De rechtbank heeft in haar beoordeling vastgesteld dat de overeenkomsten die tussen partijen zijn gesloten, te weten de WinstVerDriedubbelaar-overeenkomst, de AEX Plus Effect-overeenkomst en de WinstVer10dubbelaar-overeenkomst, moeten worden gekwalificeerd als overeenkomsten van huurkoop. Dit oordeel is gebaseerd op de bepalingen in de overeenkomsten en de wetsgeschiedenis. De rechtbank heeft geconcludeerd dat de sector civiel recht bevoegd is om van de vordering kennis te nemen, maar dat de zaak vanwege de aard van de overeenkomsten en de vorderingen in zijn geheel moet worden verwezen naar de rol van de sector kanton.

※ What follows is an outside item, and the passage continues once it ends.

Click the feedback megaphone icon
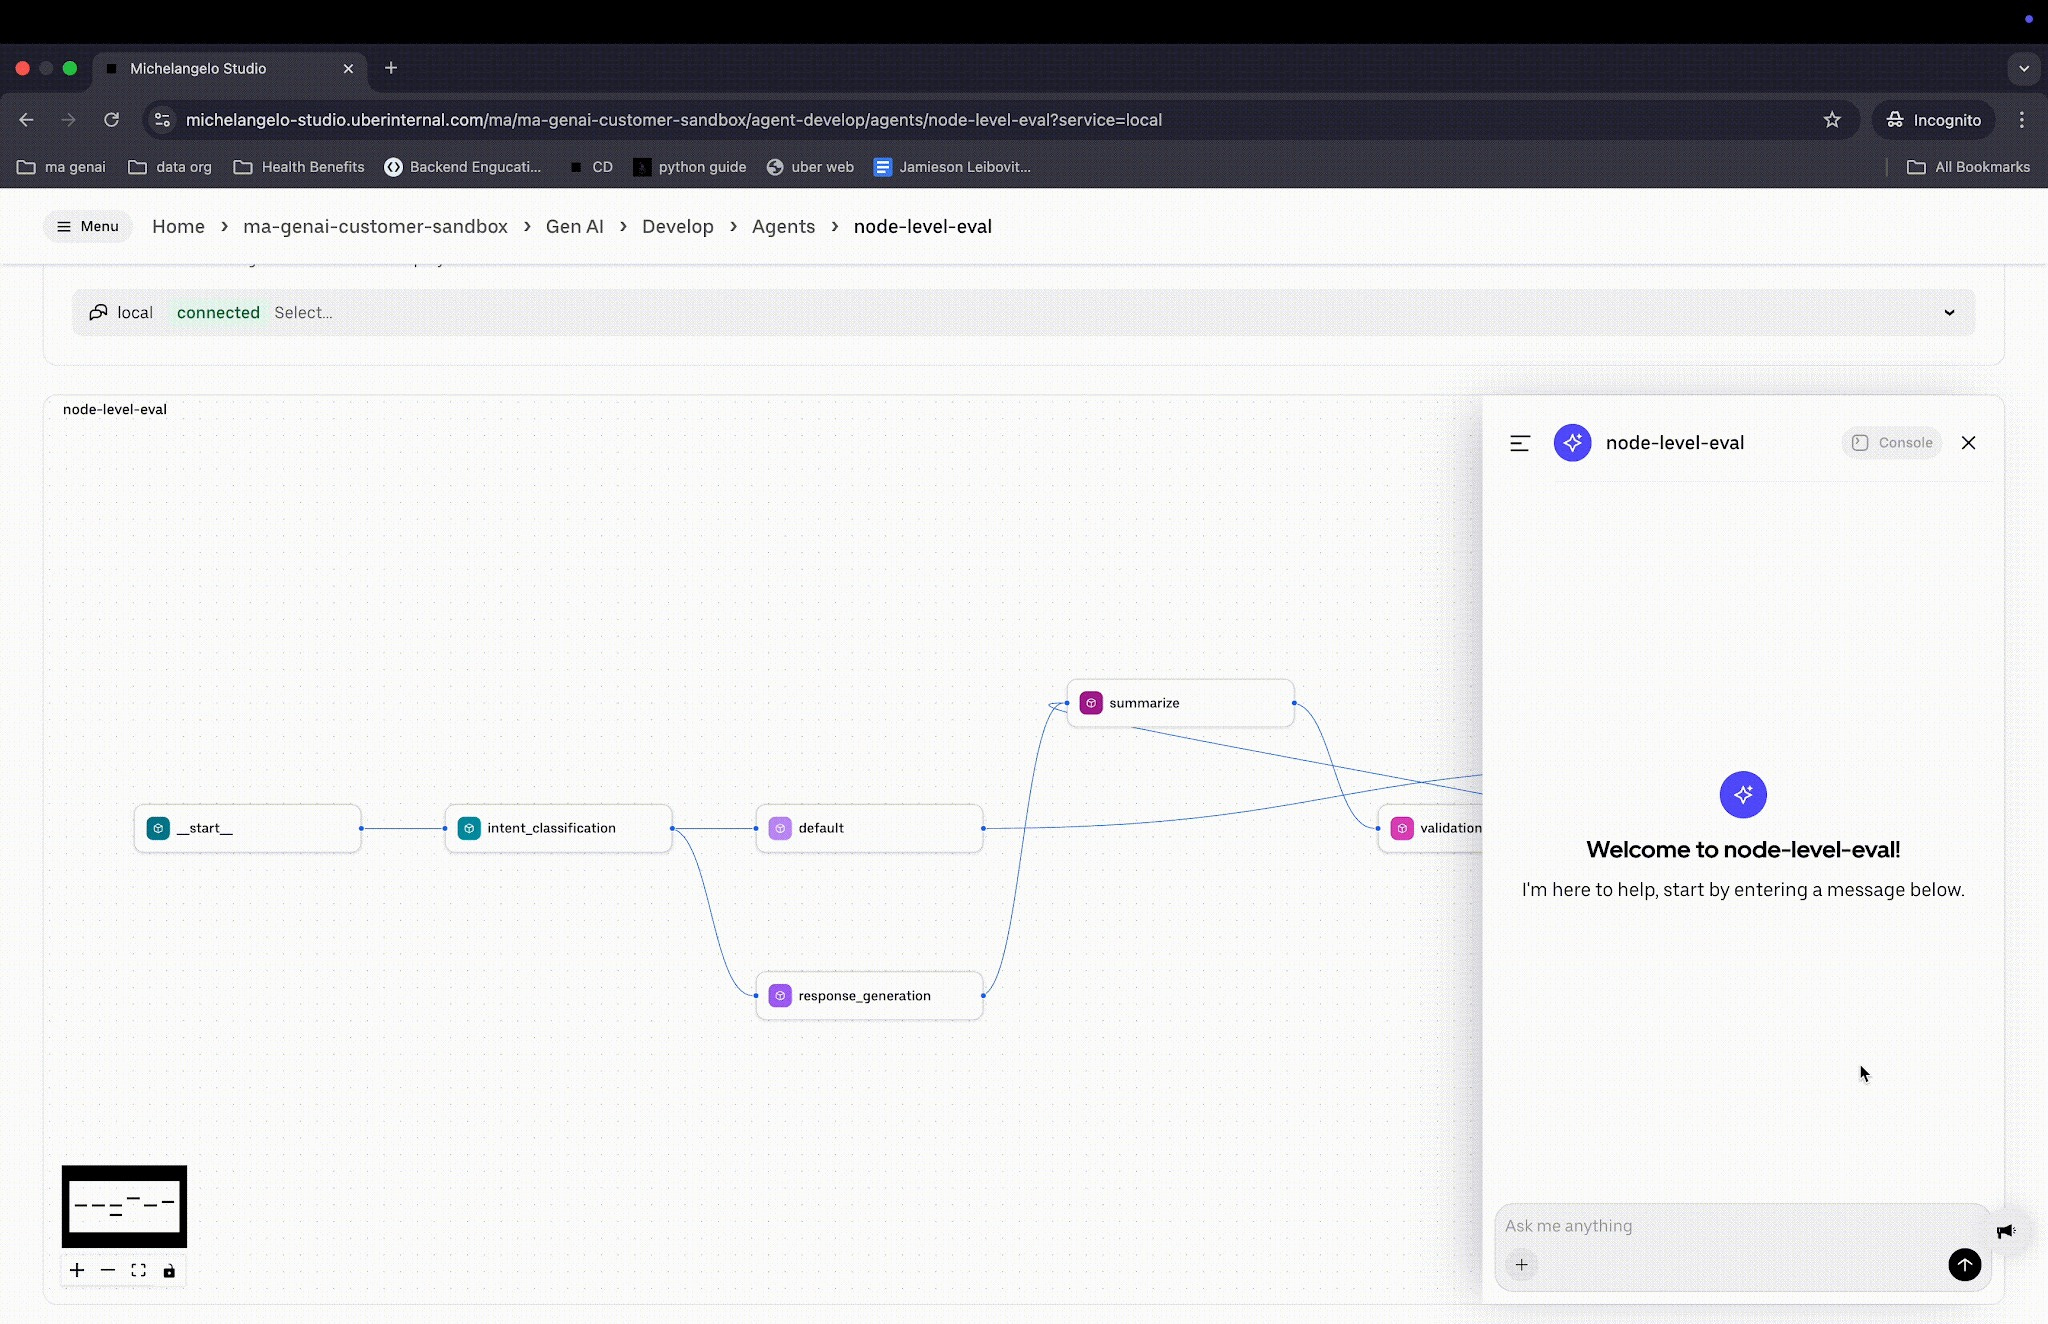The image size is (2048, 1324). pyautogui.click(x=2005, y=1231)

De rechtbank heeft de zaak in de stand waarin deze zich bevindt, verwezen naar de rol van de sector kanton van de rechtbank Rotterdam, waar partijen in persoon of bij gemachtigde dienen te verschijnen. Dit vonnis is uitgesproken in het openbaar en is een belangrijke uitspraak in het kader van de Dexia-zaak, die veel aandacht heeft gekregen in de media en de rechtspraak.